I have a strange compulsion to read all the memoirs written by women in music. I’m not exactly sure when it started. Maybe as a sort of research for my own book-in-progress. Maybe it’s because I love rock & roll and want to know more about the women who make it. Maybe I am slowly turning into my mom and instead of memoirs by 40s & 50s Hollywood actresses, my drug of choice is women in rock.
So of course when I stumbled across Carly Simon’s memoir on Audible with a credit burning a hole in my pocket, I downloaded Boys in the Trees quicker than you can say “anticipation.”
First, let me get this out of the way — even though the book is read by Simon I would not recommend the audio version. Throughout there is music played behind her narration at a volume that makes it hard to understand her. It was super frustrating and never stopped being annoying.
This is kind of shame, because Simon’s memoir was surprisingly delightful. I had very little Carly information going in: “You’re So Vain,” James Taylor, and her father co-founded Simon & Schuster (yeah, that famous publishing house).
The memoir starts with her childhood growing up the ugly duckling with two beautiful sisters and a younger brother. She was named Carly because her parents were keen on having a boy and had already picked out the name Carl. She tells tales of dinner parties at their home with guests like Jackie Robinson and Benny Goodman; summers in the Hamptons; and all those kinds of things you hear about wealthy New Yorkers doing. Of course it’s not all grand, Mummy moves her nineteen-year-old lover into the house ostensibly as a tutor for Simon’s brother Peter, Daddy is a depressed alcoholic who is being pushed out of his business and dies when Simon is sixteen.
As for Simon she has a stutter, bad hair, and struggles with depression, which she calls The Beast.

■ QUESTIONS TO ANSWER
(A) Edit the part of the Carly Simon memoir review that opens with the words containing "This is kind" and closes with "famous publishing house).", changing "delightful" to "charming".
(B) According to the review, why was Carly Simon given the name Carly?
The material that comes next has nothing to do with this review.

■ GIVEN ENTRIES
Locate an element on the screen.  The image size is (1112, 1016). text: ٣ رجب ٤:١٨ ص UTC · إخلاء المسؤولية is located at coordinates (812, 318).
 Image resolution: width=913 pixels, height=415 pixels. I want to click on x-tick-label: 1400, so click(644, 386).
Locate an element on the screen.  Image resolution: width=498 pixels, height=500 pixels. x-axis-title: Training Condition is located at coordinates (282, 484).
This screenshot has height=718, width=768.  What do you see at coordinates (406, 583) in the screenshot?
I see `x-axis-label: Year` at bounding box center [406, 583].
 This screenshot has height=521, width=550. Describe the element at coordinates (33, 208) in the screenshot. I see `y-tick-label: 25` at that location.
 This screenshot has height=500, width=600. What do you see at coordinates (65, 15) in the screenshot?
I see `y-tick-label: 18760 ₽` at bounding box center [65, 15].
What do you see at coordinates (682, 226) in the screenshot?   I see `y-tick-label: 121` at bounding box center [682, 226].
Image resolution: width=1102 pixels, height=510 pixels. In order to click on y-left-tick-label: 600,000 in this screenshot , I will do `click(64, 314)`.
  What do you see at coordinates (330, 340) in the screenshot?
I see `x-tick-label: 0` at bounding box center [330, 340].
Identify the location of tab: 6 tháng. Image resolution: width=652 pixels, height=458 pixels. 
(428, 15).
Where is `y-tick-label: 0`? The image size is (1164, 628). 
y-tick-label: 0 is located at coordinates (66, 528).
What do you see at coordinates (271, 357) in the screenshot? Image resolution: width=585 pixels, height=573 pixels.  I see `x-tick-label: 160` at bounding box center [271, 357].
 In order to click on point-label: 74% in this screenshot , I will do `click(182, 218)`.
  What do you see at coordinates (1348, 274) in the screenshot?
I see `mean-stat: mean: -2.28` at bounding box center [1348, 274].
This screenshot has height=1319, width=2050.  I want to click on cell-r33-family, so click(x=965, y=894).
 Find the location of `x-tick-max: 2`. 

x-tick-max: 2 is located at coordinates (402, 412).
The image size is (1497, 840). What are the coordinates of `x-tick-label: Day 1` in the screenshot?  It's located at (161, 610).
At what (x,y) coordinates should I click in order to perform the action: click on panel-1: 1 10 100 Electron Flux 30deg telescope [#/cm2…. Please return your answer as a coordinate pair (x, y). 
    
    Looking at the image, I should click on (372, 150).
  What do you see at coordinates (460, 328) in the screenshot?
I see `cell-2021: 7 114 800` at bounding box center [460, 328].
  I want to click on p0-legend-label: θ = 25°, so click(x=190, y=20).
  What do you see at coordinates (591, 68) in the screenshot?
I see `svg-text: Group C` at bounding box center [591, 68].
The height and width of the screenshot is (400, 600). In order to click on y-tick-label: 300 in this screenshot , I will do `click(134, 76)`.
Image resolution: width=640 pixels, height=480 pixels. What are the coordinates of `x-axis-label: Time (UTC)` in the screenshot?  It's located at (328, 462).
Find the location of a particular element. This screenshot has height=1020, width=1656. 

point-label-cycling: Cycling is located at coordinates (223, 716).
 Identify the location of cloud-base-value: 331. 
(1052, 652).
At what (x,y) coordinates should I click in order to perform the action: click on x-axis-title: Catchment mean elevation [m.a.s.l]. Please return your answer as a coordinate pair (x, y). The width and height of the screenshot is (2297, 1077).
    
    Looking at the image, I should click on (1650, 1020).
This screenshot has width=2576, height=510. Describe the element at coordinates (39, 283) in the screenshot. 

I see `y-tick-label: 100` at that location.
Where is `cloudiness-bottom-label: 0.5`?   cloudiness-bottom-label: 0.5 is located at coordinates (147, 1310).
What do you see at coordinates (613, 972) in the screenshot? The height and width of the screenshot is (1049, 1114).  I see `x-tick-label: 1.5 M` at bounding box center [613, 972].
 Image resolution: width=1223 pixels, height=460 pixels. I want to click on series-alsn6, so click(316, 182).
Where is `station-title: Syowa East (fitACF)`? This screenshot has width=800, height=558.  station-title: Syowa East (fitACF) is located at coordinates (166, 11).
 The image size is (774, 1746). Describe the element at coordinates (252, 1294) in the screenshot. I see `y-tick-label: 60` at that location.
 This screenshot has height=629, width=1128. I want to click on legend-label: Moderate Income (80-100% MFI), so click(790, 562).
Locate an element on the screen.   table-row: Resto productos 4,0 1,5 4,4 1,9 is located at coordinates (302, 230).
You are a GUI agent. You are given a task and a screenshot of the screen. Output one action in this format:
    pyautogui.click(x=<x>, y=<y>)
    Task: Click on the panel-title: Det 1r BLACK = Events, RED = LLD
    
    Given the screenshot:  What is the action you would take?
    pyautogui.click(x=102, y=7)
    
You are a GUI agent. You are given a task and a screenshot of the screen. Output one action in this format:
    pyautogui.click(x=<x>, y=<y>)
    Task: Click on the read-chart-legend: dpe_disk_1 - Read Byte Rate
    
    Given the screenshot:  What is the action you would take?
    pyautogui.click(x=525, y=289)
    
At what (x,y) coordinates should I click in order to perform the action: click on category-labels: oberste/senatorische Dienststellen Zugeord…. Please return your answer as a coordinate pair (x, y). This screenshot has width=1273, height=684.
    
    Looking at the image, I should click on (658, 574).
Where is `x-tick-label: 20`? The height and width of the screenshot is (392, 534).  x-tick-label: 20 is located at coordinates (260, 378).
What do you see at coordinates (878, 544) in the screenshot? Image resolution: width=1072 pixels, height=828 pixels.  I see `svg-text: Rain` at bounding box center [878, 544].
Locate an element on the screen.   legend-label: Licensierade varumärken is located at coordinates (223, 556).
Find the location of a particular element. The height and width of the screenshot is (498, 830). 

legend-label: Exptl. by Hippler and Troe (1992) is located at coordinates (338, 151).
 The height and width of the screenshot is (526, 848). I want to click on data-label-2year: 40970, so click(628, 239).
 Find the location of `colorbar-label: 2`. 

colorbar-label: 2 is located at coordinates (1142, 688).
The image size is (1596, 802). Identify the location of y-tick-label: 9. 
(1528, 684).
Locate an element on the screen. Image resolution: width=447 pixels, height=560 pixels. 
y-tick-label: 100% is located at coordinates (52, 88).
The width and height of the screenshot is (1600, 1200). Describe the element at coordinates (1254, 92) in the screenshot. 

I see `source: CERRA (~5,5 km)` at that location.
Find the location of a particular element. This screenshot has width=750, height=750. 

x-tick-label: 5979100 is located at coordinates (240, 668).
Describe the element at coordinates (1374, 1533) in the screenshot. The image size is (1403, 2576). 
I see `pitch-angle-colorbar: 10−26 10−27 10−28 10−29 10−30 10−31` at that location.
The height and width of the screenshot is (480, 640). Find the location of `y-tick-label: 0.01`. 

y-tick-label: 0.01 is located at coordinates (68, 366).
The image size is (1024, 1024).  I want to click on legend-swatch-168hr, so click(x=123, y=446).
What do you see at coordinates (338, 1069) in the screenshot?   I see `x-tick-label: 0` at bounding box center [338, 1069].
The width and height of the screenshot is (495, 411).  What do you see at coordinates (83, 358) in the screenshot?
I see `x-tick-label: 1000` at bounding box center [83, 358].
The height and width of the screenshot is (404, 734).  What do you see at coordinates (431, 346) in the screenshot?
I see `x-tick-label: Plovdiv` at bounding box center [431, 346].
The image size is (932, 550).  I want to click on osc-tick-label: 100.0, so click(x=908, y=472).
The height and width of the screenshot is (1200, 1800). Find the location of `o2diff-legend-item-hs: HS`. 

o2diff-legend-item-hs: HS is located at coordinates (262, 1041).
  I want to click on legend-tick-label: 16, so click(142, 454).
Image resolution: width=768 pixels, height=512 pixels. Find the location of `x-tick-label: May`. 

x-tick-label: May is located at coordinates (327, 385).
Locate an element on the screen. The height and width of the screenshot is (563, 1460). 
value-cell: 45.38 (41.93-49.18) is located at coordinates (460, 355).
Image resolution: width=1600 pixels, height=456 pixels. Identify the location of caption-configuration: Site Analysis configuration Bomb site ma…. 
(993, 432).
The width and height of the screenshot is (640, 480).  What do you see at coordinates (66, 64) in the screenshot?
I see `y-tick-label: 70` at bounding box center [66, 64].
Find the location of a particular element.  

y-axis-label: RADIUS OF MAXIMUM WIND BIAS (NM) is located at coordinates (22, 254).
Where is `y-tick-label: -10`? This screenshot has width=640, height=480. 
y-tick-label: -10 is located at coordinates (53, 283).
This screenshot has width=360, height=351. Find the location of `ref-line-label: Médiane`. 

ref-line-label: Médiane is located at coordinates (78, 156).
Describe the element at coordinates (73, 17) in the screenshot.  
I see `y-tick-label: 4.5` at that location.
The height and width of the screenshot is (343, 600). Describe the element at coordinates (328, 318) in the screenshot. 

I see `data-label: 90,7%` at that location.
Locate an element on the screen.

■ SOLUTION SET
(A)
This is kind of shame, because Simon’s memoir was surprisingly charming. I had very little Carly information going in: “You’re So Vain,” James Taylor, and her father co-founded Simon & Schuster (yeah, that famous publishing house).

(B) Her parents were keen on having a boy and had already picked out the name Carl.